In this absurdly titled little work, a poet and biographer of women (The Red Shoes: Margaret Atwood, Starting Out, not reviewed; English/Univ. of Toronto) retells the old story of a woman’s obsessive passion for a self-centered man, then meditates on its themes.
It’s a familiar story: a woman with nothing to lose meets the one; they have an intense and delicious affair; she ends up heartbroken. In this modern version, shorn of Medea’s vengeance and Dido’s melodrama, Sullivan’s brief narrative provides points of entry for a sequence of episodic essays, most juxtaposing romantic fictions with factual love affairs: Dante and Beatrice, Sartre and Beauvoir, Jane Eyre and Jean Rhys. The prose, simple, intimate, and direct, and the quietly confident imagery lend force and clarity to a few salient observations about the trap of romantic obsession. But the overall effect is thin and inconsequential. Sullivan negotiates the turns between bits of memoir, biography, belles-lettres, and feminist pop psychology well enough, but each of these genres, except possibly the last, demands a depth or rigor that just isn’t there. The choice of texts is too arbitrary (not a syllable of Shakespeare), the thinking too shallow, the analysis too sloppy (the section on Charlotte Brontë gets wrong both an important plot element and the sequence in which two works were written) to convey either intellectual or scholarly authority. Despite some autobiographical passages, the writing is not intensely personal enough to carry the punch of an idiosyncratic self.

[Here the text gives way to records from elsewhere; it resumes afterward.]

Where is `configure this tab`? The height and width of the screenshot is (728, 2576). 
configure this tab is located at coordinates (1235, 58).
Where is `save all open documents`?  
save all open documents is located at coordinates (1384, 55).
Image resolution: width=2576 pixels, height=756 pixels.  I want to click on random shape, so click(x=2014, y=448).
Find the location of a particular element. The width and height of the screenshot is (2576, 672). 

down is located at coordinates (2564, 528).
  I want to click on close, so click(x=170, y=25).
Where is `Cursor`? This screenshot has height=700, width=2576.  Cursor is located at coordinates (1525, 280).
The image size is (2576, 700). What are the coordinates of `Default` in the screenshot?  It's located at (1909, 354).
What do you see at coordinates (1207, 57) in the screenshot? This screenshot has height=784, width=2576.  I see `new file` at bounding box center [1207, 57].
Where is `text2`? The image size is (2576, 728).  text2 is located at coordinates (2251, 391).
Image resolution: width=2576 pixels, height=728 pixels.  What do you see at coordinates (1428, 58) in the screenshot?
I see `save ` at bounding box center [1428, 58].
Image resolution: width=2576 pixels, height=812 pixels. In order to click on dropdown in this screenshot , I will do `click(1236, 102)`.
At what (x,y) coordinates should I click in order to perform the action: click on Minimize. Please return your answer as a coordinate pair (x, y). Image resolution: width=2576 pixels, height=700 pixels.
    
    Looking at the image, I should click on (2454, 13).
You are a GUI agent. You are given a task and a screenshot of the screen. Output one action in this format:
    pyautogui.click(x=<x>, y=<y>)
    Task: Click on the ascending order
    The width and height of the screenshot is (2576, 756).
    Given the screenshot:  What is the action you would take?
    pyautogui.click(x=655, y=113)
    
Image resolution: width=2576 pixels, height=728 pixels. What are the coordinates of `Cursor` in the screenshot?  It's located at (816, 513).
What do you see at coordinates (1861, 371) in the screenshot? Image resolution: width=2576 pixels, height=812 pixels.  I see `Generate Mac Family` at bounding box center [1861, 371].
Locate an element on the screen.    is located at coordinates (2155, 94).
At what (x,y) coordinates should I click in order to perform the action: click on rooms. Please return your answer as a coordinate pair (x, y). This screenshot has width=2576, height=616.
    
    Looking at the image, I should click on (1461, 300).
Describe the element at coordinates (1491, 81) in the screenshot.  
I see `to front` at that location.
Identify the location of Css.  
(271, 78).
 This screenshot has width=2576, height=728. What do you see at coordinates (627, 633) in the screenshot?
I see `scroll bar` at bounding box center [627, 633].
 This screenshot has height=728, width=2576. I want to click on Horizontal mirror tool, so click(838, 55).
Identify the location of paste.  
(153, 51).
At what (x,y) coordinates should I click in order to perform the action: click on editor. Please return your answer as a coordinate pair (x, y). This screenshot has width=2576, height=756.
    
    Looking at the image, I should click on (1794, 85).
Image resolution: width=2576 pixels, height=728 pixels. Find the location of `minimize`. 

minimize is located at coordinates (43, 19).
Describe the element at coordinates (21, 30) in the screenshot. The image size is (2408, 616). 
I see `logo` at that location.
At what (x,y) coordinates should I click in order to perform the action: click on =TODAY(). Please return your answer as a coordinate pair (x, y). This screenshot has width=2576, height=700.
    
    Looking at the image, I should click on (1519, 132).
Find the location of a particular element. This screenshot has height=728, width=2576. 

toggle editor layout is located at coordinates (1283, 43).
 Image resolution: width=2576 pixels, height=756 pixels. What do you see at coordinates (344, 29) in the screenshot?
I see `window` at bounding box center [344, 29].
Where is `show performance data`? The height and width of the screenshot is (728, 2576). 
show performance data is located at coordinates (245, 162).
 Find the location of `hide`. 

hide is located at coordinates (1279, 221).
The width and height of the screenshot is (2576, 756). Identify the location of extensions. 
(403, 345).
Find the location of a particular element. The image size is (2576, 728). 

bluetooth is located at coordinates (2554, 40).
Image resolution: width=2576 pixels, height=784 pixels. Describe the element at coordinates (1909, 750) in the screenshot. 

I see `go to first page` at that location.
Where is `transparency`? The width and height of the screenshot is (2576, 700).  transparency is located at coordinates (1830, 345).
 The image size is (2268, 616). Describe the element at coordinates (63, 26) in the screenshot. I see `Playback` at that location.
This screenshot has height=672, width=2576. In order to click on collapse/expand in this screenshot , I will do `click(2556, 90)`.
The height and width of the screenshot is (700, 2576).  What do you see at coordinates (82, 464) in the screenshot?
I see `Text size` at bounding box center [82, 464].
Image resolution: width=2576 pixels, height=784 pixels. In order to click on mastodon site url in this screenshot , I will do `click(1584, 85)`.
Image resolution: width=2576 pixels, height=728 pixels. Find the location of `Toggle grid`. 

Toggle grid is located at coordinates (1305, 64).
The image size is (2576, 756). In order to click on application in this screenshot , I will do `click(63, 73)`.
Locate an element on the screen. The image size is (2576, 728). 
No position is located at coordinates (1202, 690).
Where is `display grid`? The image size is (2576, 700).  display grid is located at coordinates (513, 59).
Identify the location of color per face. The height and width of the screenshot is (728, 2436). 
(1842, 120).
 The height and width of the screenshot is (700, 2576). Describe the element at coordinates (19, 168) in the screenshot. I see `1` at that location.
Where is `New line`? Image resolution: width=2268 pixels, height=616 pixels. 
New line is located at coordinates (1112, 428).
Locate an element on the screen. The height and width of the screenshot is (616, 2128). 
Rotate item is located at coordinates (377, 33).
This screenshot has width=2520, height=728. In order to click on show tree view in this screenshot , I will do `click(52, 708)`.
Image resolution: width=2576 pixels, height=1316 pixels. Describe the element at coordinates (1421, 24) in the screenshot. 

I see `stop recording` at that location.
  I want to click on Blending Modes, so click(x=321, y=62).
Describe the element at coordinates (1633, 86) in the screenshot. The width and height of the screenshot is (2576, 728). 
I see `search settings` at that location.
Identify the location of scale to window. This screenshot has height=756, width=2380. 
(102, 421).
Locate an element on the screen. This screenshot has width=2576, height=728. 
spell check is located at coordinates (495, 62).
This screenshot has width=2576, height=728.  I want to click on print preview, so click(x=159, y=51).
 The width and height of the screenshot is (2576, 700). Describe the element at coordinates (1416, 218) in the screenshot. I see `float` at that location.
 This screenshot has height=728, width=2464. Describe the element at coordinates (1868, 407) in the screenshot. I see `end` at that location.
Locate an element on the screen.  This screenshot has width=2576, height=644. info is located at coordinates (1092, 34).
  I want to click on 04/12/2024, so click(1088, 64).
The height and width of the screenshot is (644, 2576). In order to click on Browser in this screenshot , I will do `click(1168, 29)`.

So pop psychology wins after all: Sullivan ends with a coda to the original story that amounts to nothing more than a self-esteem lesson in the mode of Ms., circa 1985. And while it may seem unfair to criticize a study so small for neglecting women’s passion for other women, the consistency of that neglect in writing that purports to be about “women” in general grows tiresome.
Highbrow self-help for heterosexual women over 30.